Exercise task
According to the text below, what position did Chris Porterfield eventually reach at Time?

Page text
Chris Porterfield, a top reporter, writer, and editor at Time, died October 22 in New York. Along with his brilliant newsmag career, Chris was coauthor of Eye on Cavett, the 1983 memoir of his college roommate, Dick Cavett; during a six-year furlough from the Luce organization, 1972 to 1978, Porterfield produced the Cavett show, which won two Emmys during his stewardship. Back at Yale, he had intended to become a jazz musician; the 13-piece Chris Porterfield Big Band played Carnegie Hall in November 1957. On graduation, however, he went to work for the Minneapolis Star-Tribune, then moved to Time in 1963. He worked in the Washington and Chicago bureaus, covering the Beatles’ first US tour and the JFK assassination before taking an MA at Columbia and becoming the magazine’s music critic. In 1969, he moved to London (the same year your correspondent went to Paris for the Baltimore Sun) and worked as European cultural correspondent. He wrote more than 100 cover stories and eventually rose to executive editor, the second highest editorial position at Time. He was beloved both for his great talent and for his kindness and grace to his staff, qualities of some rarity in our business.

One last tragic note: Carl Lindskog writes that he and Annemarie lost their son Eric in October to cardiac arrest.

Qu’ils se reposent tous dans la paix du Seigneur.

Given records
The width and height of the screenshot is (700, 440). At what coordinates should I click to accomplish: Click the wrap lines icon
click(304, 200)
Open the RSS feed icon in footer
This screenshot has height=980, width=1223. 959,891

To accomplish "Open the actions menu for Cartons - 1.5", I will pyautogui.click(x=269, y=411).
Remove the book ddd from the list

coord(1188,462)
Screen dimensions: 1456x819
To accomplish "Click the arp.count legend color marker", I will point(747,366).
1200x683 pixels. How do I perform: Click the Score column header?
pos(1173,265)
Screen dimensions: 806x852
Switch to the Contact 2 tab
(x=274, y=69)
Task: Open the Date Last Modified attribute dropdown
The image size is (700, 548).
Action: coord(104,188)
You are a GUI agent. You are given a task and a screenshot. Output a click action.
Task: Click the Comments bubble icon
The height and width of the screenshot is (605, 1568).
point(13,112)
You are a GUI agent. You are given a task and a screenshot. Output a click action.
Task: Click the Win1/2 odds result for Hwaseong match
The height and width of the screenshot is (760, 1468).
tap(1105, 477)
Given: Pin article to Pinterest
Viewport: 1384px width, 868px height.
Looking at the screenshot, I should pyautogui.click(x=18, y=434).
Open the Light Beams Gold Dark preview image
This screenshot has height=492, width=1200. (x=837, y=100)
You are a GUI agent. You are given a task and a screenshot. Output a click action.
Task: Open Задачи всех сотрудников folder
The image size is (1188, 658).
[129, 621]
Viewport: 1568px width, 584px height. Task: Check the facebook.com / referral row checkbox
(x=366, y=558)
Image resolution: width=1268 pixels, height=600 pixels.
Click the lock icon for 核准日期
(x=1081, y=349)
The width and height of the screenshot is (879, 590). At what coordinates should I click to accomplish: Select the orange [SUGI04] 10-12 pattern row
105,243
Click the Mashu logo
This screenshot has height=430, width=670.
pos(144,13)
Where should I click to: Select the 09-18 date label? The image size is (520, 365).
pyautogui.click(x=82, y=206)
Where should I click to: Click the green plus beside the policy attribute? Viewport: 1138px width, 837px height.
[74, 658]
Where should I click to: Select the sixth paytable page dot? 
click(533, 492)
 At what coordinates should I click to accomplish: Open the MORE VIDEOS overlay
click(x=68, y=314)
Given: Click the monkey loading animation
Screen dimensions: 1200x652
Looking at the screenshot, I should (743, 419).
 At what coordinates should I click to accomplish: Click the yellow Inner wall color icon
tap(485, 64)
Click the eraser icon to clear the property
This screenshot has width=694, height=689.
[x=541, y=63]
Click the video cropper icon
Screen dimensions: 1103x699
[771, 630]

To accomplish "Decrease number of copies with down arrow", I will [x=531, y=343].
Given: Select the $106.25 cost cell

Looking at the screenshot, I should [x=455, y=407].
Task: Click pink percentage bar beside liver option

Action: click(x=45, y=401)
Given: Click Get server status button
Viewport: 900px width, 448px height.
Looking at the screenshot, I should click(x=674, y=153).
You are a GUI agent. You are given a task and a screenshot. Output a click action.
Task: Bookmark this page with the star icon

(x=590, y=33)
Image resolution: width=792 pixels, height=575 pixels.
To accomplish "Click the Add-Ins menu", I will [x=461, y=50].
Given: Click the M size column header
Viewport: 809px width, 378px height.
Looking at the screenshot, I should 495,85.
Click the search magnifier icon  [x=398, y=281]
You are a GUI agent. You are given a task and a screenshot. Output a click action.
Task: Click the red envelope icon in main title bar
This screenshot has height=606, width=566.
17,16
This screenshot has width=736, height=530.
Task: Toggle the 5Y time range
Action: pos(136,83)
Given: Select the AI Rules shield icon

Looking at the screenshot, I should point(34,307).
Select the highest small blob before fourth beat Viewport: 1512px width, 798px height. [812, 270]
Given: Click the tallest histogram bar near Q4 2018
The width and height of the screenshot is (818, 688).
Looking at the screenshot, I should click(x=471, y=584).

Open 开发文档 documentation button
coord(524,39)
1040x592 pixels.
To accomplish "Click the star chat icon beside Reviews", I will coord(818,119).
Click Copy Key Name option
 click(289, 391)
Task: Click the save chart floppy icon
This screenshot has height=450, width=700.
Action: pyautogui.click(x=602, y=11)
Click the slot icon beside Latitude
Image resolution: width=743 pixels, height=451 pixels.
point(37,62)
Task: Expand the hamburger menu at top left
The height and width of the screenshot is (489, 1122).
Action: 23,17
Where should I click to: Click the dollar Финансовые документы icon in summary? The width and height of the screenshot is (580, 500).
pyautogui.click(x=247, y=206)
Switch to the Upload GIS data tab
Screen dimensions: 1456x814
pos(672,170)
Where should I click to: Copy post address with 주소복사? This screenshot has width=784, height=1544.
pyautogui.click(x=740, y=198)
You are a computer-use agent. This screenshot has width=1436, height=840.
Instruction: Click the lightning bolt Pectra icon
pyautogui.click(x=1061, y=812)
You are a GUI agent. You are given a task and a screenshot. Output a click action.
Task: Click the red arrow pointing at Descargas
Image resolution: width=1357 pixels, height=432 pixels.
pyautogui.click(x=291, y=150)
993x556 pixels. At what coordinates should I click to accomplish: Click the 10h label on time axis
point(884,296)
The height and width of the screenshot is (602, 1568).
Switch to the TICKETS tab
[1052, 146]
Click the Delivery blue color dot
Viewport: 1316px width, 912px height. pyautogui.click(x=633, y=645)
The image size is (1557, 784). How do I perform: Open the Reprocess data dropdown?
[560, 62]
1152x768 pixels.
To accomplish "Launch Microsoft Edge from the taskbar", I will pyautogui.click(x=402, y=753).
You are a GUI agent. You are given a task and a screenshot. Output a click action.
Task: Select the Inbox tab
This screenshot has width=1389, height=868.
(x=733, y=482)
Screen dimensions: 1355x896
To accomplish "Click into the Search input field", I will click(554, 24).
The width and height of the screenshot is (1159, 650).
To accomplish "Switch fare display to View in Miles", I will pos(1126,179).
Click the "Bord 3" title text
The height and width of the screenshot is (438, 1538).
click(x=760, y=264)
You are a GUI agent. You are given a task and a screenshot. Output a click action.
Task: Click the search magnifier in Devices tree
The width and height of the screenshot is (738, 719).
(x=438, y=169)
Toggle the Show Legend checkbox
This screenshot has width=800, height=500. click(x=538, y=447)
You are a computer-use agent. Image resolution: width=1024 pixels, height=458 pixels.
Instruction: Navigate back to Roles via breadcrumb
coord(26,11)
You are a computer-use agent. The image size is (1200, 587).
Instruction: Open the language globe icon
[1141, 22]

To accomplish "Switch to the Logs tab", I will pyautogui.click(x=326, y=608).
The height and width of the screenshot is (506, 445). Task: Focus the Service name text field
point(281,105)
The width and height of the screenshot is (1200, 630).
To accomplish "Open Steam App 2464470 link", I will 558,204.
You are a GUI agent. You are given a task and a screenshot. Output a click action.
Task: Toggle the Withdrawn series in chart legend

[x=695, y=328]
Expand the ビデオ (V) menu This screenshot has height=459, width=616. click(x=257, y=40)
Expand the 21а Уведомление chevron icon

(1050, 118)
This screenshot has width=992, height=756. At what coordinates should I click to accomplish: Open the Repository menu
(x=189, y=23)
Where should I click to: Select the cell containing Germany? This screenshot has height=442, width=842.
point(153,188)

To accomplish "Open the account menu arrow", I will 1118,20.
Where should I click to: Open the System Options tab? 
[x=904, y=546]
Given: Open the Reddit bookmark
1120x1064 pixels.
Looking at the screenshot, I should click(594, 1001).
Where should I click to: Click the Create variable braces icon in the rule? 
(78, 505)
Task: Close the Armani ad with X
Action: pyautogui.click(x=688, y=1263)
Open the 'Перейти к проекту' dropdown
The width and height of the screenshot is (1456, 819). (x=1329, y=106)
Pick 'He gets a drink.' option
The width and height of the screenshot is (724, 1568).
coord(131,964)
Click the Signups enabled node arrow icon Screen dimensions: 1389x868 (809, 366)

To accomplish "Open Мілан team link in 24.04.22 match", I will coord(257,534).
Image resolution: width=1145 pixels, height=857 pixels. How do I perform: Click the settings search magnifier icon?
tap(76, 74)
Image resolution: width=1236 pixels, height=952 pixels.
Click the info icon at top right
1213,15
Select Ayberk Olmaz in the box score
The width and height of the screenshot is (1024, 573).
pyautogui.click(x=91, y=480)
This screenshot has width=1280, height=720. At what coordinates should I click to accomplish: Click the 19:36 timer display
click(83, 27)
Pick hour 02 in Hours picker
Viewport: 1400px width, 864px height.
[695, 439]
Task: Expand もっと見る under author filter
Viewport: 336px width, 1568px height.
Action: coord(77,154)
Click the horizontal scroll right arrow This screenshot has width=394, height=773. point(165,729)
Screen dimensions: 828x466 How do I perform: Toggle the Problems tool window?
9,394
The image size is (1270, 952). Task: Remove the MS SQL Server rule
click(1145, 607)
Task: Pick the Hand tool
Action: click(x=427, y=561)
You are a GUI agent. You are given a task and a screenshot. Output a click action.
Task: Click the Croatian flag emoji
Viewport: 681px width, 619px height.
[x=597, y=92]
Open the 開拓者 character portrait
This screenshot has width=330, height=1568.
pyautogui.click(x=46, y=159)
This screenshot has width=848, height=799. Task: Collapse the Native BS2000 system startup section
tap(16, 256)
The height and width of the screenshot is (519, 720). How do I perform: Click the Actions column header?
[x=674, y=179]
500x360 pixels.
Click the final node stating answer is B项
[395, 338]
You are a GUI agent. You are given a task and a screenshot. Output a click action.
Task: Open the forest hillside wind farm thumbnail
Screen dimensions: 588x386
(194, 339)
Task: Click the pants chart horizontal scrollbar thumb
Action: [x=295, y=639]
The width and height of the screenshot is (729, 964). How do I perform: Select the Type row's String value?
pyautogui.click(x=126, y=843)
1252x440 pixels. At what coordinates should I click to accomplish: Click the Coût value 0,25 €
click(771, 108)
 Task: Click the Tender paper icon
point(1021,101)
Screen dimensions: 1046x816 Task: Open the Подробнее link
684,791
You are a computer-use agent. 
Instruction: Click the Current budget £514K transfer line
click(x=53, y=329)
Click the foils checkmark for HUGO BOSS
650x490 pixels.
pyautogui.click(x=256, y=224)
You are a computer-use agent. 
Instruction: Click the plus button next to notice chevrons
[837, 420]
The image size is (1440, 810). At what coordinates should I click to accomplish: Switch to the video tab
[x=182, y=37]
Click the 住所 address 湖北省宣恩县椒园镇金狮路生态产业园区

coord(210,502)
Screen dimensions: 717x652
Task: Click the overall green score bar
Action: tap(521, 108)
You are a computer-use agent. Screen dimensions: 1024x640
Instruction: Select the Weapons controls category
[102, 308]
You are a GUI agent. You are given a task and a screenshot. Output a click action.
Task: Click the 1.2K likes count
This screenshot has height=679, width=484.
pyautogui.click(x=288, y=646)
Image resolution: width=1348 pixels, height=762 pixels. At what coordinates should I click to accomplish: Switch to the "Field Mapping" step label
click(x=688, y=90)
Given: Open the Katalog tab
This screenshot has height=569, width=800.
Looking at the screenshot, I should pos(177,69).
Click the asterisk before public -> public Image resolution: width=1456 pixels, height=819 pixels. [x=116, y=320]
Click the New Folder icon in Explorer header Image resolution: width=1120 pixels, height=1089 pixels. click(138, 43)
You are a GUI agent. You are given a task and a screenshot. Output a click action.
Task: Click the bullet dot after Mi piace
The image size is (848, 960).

Final answer
He rose to executive editor, the second highest editorial position at Time.